Greene scrive di mattina, alla svelta, per il divertimento proprio e altrui, e per far posto alla scrittura lenta e meditata del pomeriggio, dedicata al “Potere e la gloria”, il gran romanzo della persecuzione, della conversione, del martirio e del peccato, degli argomenti massimi. La scrittura della mattina corre così veloce da accumulare i colpi di scena, gli agguati, le fughe, e da fottersene della verosimiglianza. D. è continuamente sul punto di essere liquidato - alla sua ultima volta. (“Una sfilza di guai da cartone animato”, Scarpa). D., che già il passato prossimo burrascoso e la mezza età hanno provato, viene massacrato di botte, tumefatto, due molari in meno, e il giorno dopo, benché rinunci a una colazione regolare, può baciare Rose. Come al teatro dei pupi, e proprio di questo si tratta. Nel suo Codice di Berna l’eroe autentico non è Orlando, che rifiuta di suonare il corno per chiamare al soccorso, come gli chiede Oliviero, e lo fa solo alla fine, quando tutti i suoi sono morti o moribondi e anche lui sta per morire, e “ha il sangue che gli cola a rivoli dalla bocca, ha la testa fracassata”, e potrebbe ancora suonare l’Olifante - e baciare Rose. (L’eroe è Oliviero, che non ha anteposto la propria vanagloria alla salvezza degli altri e alla vittoria delle fede, e decide di trafiggere Orlando, il suo campione). D.-Oliviero non riuscirà a combinare granché della sua missione, se non per incidente, e fallirà anche quando si affiderà ai minatori di carbone illusi d’essere sottratti alla fame la mortificazione e la chiusura dei pozzi, e indifferenti alle sorti dei loro fratelli del paese di D. D. non può essere un salvatore, è uno che porta con sé l’infezione della guerra e della disumanità, il contagio della rovina. Fa pensare ai migranti come ad altrettanti agenti segreti di una partita perduta, rassegnata, con qualche improvvisa implausibile velleità di rivalsa. Fra l’ammirazione per una civiltà solida (” Davvero l’Inghilterra avrebbe mantenuto una certa stranezza fino all’ultimo: le eccentricità di una nazione che da due secoli e mezzo godeva di pace interna”), e il tradimento di una bambina e la decisione di “impedire il ritorno di una ‘civiltà’ come questa nel mio paese”. A uno abituato alle macerie può venir da pensare che i bombardamenti siano uno spreco di tempo. “Un mondo in rovina lo si poteva ottenere semplicemente lasciandolo perdere”.

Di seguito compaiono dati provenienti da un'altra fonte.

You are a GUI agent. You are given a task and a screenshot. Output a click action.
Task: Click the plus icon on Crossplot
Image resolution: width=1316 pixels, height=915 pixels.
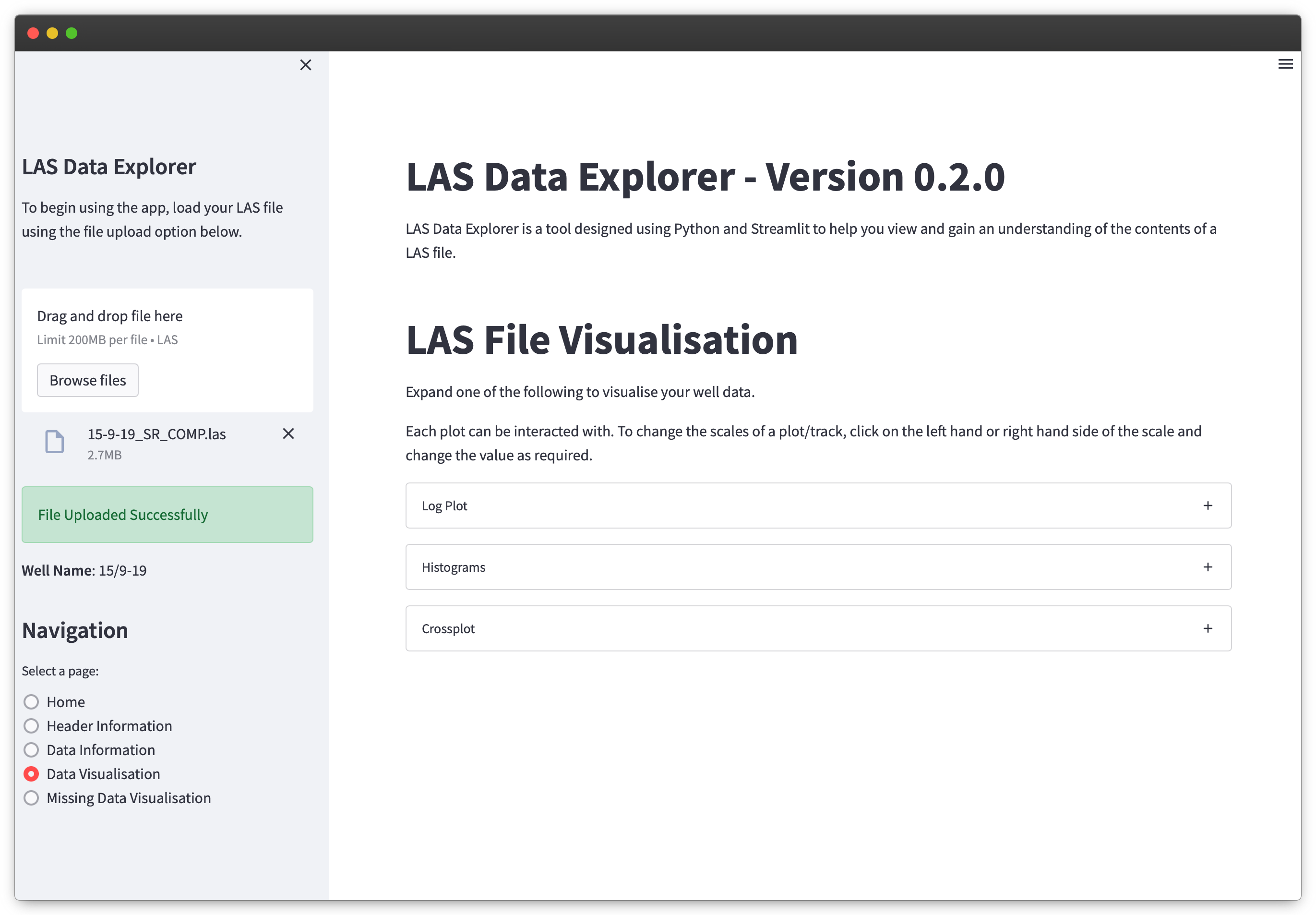click(x=1208, y=628)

C’è una bella prefazione di Dario Ferrari. E una ennesima preziosa postfazione di Domenico Scarpa, che sta scrivendo a puntate il suo libro capitale su Greene. Questa è la puntata sulla bigamia universale. Ci sono momenti di felicità, nella lettura. Per esempio, in un inseguimento di auto, una vecchia Packard e una Daimler, che “parve esitare per una frazione di secondo, poi per così dire tirò indietro le orecchie e scattò a ottanta miglia all’ora”. Per così dire.